Los Angeles, CA, August 04, 2017 --(PR.com
)-- One hundred United States Senators received letters this week from the publisher of the American Cannabis Report
demanding that they immediately stop using the racist word 'marijuana' in the US Senate and its documents.
Publisher Christopher Smith states, “Using the word ‘marijuana’ is an egregious wrong that has been perpetuated for almost a century, yet has become so subtly embedded in the American lexicon that many are not aware of its sinister background."
Long before cannabis was legalized as a medicinal treatment in 29 states and the District of Columbia, the plant played an important role in American history. In the 1700's it was grown by George Washington and Thomas Jefferson when Virginia and other states required farmers to grow it. Drafts of the Declaration of Independence were likely written on hemp paper. Until the 1930's it was a staple component in textiles, rope fiber, and paper products, and was widely used by major pharmaceutical companies in their medicines.
Then in 1937, an anti-drug crusader introduced a Latin-sounding name - "marijuana" - to the US Congress. In documents he added an ‘h’ in the middle forcing an extra-exotic enunciation. The Spanish-sounding term was intentionally chosen to reinforce fear in legislators and anger in everyday Americans by linking the plant to the large influx of Mexicans at the time.

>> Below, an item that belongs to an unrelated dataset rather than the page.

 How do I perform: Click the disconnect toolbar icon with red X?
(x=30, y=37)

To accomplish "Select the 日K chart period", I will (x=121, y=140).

The prejudiced word "marijuana" was spread by a vast propaganda campaign supported by industrialists whose business interests conflicted with cannabis. The word "marihuana" and its racist taint have stuck for 80 years. Most shockingly, its purposeful mis-spelling continues in Congressional documents.
Now, with legalization replacing the black market, and over 90% of Americans supporting legalization for medicinal use, it's time for our elected representatives to eradicate this racist word in our highest legislative bodies.
It's time for US Senators to speak the truth and finally call it "Cannabis."